Segment Open

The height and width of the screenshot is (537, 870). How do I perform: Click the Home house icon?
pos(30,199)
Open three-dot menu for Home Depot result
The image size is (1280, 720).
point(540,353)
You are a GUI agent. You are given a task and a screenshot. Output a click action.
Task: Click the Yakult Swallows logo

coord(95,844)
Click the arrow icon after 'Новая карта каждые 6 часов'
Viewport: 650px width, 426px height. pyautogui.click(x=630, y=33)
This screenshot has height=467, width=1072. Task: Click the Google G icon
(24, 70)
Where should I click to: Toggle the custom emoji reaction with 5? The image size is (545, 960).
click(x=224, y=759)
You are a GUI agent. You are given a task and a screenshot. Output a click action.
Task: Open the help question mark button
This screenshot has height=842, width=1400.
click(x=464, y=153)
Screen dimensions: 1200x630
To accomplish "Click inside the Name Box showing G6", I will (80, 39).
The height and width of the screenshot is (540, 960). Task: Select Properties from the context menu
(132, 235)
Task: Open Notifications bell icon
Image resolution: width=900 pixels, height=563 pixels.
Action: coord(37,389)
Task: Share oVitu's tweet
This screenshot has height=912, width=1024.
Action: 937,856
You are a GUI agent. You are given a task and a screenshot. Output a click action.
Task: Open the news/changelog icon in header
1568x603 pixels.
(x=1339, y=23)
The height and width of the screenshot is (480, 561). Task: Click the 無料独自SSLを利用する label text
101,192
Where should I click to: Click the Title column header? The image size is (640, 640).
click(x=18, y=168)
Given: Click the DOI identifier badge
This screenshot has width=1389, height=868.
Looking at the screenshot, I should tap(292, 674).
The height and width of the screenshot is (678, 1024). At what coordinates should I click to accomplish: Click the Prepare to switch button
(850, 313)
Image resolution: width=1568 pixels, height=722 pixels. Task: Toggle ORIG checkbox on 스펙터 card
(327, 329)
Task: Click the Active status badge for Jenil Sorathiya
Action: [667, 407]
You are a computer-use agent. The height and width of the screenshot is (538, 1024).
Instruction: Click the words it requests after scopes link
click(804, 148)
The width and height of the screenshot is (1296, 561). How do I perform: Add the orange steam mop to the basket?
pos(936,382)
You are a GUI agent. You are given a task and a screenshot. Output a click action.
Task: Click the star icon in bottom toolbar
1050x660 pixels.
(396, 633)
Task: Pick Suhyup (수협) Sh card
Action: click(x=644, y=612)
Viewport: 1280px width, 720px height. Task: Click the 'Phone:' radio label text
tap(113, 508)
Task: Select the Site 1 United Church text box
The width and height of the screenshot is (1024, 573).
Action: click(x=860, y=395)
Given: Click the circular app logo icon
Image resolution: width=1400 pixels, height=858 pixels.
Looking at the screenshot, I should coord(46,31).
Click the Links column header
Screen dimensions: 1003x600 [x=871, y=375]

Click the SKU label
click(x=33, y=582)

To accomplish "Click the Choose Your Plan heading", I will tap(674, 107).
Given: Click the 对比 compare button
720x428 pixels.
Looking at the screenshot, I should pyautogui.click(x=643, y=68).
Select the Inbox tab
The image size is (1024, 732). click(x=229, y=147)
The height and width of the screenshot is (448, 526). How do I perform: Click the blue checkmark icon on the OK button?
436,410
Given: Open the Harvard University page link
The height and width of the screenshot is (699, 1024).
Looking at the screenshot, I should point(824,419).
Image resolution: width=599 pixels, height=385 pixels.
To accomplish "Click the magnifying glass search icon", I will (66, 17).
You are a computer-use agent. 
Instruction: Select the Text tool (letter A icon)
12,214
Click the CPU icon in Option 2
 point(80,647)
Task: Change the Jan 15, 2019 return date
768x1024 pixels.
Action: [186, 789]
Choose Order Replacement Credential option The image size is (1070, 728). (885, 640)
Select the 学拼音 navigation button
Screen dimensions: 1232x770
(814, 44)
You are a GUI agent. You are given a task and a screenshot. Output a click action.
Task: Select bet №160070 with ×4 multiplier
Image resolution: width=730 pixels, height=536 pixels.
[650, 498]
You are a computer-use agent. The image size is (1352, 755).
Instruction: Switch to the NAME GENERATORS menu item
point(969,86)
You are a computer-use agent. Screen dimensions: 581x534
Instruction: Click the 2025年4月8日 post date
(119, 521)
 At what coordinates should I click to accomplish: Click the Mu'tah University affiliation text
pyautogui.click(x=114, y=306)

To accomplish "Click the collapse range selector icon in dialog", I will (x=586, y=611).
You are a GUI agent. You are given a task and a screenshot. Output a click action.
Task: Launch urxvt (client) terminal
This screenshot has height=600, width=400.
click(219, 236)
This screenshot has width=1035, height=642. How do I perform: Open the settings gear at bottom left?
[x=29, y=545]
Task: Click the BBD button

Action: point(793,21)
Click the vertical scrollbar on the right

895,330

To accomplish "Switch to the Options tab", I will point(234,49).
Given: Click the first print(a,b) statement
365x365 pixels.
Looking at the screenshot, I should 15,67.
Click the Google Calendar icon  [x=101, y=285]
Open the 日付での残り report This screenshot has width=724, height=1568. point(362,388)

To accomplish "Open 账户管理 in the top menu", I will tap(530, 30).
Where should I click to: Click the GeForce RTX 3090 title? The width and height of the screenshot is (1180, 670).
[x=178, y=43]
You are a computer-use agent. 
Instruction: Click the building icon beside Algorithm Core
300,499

Segment Closed

| HOW TO COMPLETE THIS TASK |
Every line that holds the string "will" must be copied from the records above.

| EXPECTED ANSWER |
To accomplish "Click inside the Name Box showing G6", I will (80, 39).
To accomplish "Click the Choose Your Plan heading", I will tap(674, 107).
To accomplish "Click the magnifying glass search icon", I will (66, 17).
To accomplish "Click the collapse range selector icon in dialog", I will (x=586, y=611).
To accomplish "Switch to the Options tab", I will point(234,49).
To accomplish "Open 账户管理 in the top menu", I will tap(530, 30).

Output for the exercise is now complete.